It is actually not that simple to contruct geometric theories whose classifying toposes do not have enough points. Of course they exist, as any Grothendieck topos is the classifying topos of something and there are plenty of Grothendieck topos that do not have enough points. But what I mean is that almost all natural example of theories will be classified with a topos having enough point.
There are two fairly similar theorem that guarantee this:
Deligne completness theorem assert that "every Coherent topos has enough points". It implies that any "coherent theory" (that is a geometric theory with not infinite join) is classified by a topos with enough points.
Makkai-Reyes completness theorem assert that a "separable topos", i.e. a topos that admits a countable site with a countable set of basic covering famillies, has enough point. (see theorem 6.2.4 in Makkai and Reyes "First Order categorical logic"). It implies that the classyfing topos of a "countable" geometric theory has enough points. By countable I mean that the theory has a countable signature and a countable set of axioms that uses at most countable joins.
It seems to me that any of these two results already cover all the example mentioned in Beke's paper.
To come back to my initial point, to construct a Geometric theory that do not have enough model, you need to start with some uncountable set of data, for example start from an uncountable set $I$ and look at the theory of surjection $\mathbb{N} \to I$. But pretty much all the theories we want to look at in every day mathematics are countable.

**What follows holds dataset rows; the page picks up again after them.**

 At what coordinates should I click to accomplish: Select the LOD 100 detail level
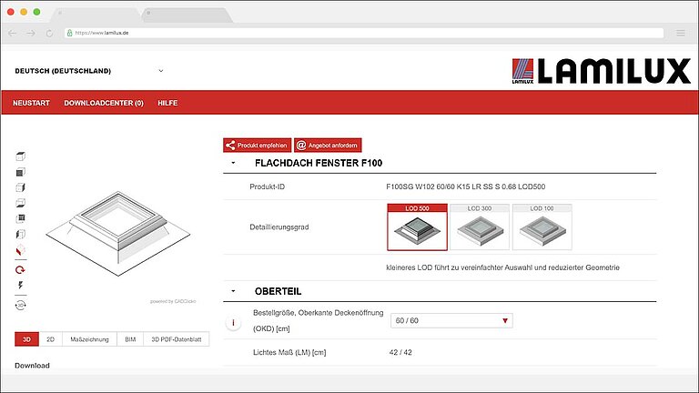coord(542,227)
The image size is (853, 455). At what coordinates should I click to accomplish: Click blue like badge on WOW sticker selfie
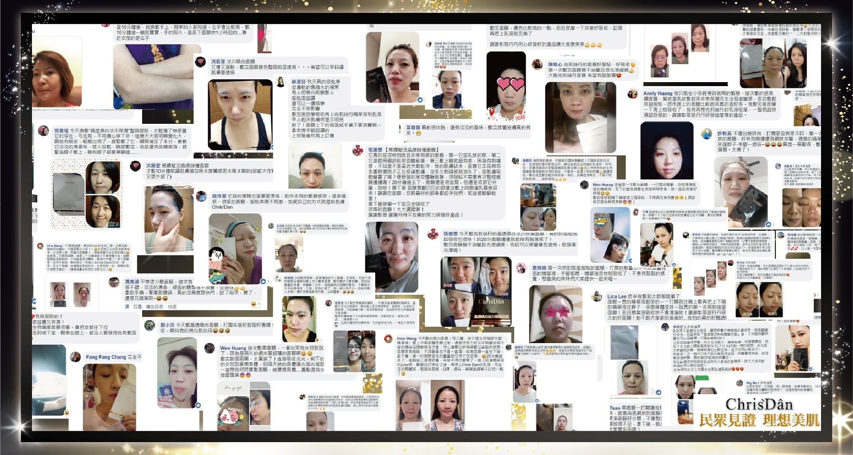(263, 281)
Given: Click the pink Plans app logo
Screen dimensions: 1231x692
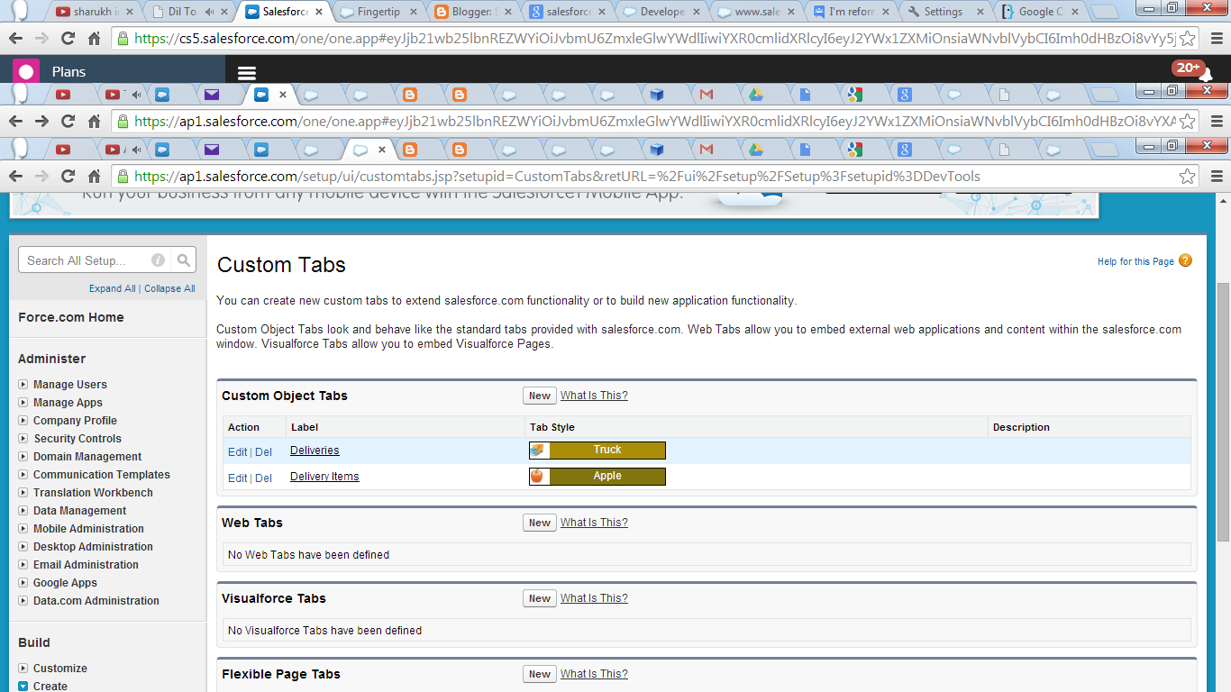Looking at the screenshot, I should [25, 69].
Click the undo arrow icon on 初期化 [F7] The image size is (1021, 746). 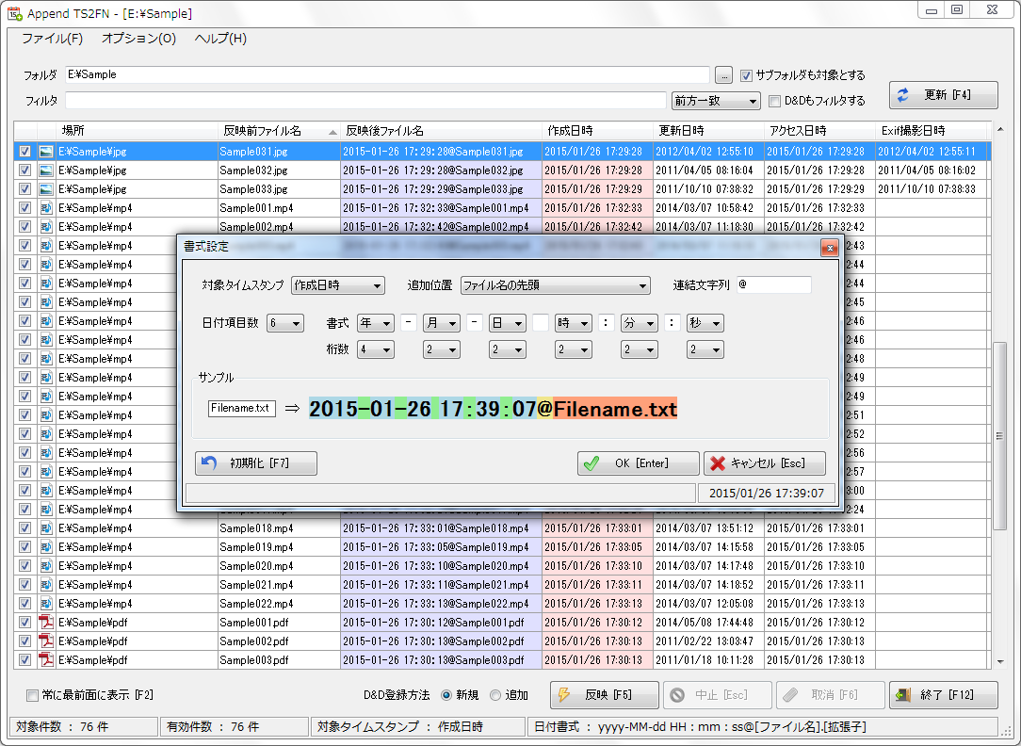(x=209, y=463)
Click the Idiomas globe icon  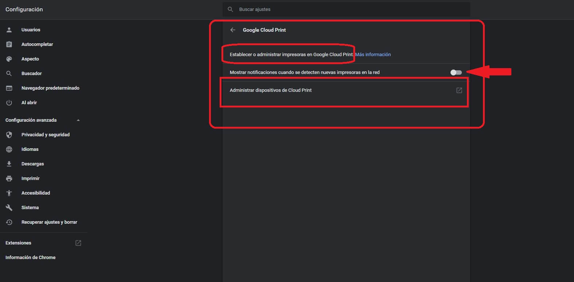coord(9,149)
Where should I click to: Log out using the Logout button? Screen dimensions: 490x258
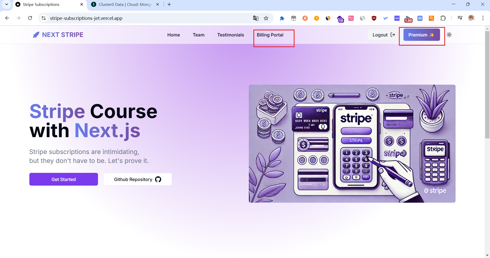click(x=383, y=35)
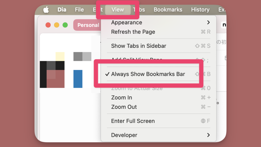Viewport: 261px width, 147px height.
Task: Enable Show Tabs in Sidebar
Action: (x=139, y=46)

Note: Regarding your comment on example 3.3, the point is that he only considers propositional theories whose axiom are of the form $\forall x, \phi(x)$ where $\phi$ has no quantifier. This is very far from being allIn the case of propositional theories, it means axiom of the form $\phi$ (with $\phi$ a geometric proposition) instead of the more general geometric sequent $\phi \Rightarrow \psi$ that you can use in a propositional theory.